Un bosque milenario en el corazón de Gran Canaria
La laurisilva, un tipo de bosque subtropical siempre verde, es uno de los ecosistemas más antiguos y valiosos de Gran Canaria. Este bosque, que en el pasado cubría grandes extensiones de la isla, hoy sobrevive en pequeños reductos como Los Tilos de Moya, el Barranco Oscuro y el Barranco de Azuaje. Estas áreas representan los últimos vestigios de lo que fue la gran masa forestal de la Montaña de Doramas, descrita por los primeros españoles como una arboleda tan densa que apenas dejaba pasar la luz del sol[^el-medio-natural-terrestre-de-gran-canaria].

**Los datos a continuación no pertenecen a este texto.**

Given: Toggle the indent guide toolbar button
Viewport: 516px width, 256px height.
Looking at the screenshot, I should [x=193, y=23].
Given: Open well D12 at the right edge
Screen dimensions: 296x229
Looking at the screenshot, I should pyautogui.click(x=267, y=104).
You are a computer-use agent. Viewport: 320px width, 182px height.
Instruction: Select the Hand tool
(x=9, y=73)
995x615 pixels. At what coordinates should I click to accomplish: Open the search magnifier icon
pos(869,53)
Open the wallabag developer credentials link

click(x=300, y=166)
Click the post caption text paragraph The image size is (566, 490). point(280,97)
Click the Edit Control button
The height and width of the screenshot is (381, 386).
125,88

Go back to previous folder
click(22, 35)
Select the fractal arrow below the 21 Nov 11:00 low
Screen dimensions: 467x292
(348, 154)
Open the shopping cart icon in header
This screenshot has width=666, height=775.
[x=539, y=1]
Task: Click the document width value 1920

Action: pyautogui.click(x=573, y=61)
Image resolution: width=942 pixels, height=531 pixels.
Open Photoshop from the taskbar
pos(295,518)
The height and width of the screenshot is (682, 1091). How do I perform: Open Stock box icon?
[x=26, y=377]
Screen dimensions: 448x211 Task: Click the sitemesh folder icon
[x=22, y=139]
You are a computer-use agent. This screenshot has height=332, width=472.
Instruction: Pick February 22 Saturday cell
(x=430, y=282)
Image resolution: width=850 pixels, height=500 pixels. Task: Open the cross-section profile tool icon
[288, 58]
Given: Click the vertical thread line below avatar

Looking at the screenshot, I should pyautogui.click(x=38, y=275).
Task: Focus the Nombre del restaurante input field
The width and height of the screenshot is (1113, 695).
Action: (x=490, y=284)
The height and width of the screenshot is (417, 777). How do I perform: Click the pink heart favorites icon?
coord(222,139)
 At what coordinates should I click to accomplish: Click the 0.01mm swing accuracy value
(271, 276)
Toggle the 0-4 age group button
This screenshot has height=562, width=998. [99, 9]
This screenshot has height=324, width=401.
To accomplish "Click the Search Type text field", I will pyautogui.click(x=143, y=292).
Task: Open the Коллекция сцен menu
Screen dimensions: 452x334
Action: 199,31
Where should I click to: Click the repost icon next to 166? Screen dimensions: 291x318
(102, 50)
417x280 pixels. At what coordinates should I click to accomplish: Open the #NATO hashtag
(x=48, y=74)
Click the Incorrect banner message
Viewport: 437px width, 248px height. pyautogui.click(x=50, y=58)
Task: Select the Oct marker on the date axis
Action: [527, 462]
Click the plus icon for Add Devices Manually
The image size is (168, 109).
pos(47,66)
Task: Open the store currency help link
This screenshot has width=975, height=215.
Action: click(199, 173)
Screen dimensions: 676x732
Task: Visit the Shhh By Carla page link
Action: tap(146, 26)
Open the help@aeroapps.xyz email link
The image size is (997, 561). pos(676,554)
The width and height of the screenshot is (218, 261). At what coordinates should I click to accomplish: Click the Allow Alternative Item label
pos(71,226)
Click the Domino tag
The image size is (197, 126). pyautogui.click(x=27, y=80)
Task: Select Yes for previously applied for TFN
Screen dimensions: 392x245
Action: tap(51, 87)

Un refugio de biodiversidad y endemismos
A pesar de su reducida extensión, la laurisilva de Gran Canaria alberga una flora y fauna únicas. Más de 50 especies de plantas y varios cientos de invertebrados endémicos encuentran aquí su hogar, algunas en peligro crítico como la chahorra (Sideritis discolor) o la cresta de gallo (Isoplexis chalcantha). Entre los árboles más emblemáticos destacan el tilo (Ocotea foetens), el laurel (Laurus azorica), el barbusano (Apollonias barbujana) y el viñátigo (Persea indica), especies que solo se encuentran en Canarias y la región macaronésica[^el-medio-natural-terrestre-de-gran-canaria].
El suelo de la laurisilva es rico en helechos, musgos y líquenes, y sirve de refugio a una importante fauna de coleópteros y moluscos. Entre las aves, las palomas de laurel (Columba bollii y C. junoniae) son habitantes exclusivos de estos bosques en otras islas del archipiélago.
Historia de una regresión
La llegada de los colonizadores europeos en el siglo XVI marcó el inicio de la explotación intensiva de la laurisilva. El crecimiento de la agricultura y la demanda de madera para viviendas y aperos provocaron una gran regresión del bosque, agravada por el pastoreo, la tala y la introducción de cultivos como la caña de azúcar y el millo. A finales del siglo XX, solo quedaban pequeños fragmentos de laurisilva, como Los Tilos de Moya, que hoy es una Reserva Natural Especial[^el-medio-natural-terrestre-de-gran-canaria].
Un ecosistema frágil y vital
La laurisilva desempeña un papel crucial en la protección de los suelos y la recarga del acuífero, gracias a la “precipitación horizontal” que generan sus densas copas al condensar las nieblas de los vientos alisios. Esta formación vegetal depende de un alto grado de humedad y se distribuye en las vertientes norte de la isla, entre los 400 y 1500 metros de altitud.
Retos y esperanza para la conservación
Hoy, la laurisilva de Gran Canaria está protegida por la Red Canaria de Espacios Naturales y la legislación ambiental. Sin embargo, su supervivencia depende de la concienciación social, la educación ambiental y la investigación científica. Proyectos como el desarrollado por el Cabildo de Gran Canaria y el Jardín Botánico Canario “Viera y Clavijo” buscan aumentar el aprecio por estos bosques y fomentar su conservación para las generaciones futuras[^el-medio-natural-terrestre-de-gran-canaria].
La laurisilva es un tesoro natural que cuenta la historia viva de la isla y nos recuerda la importancia de preservar nuestro patrimonio ecológico.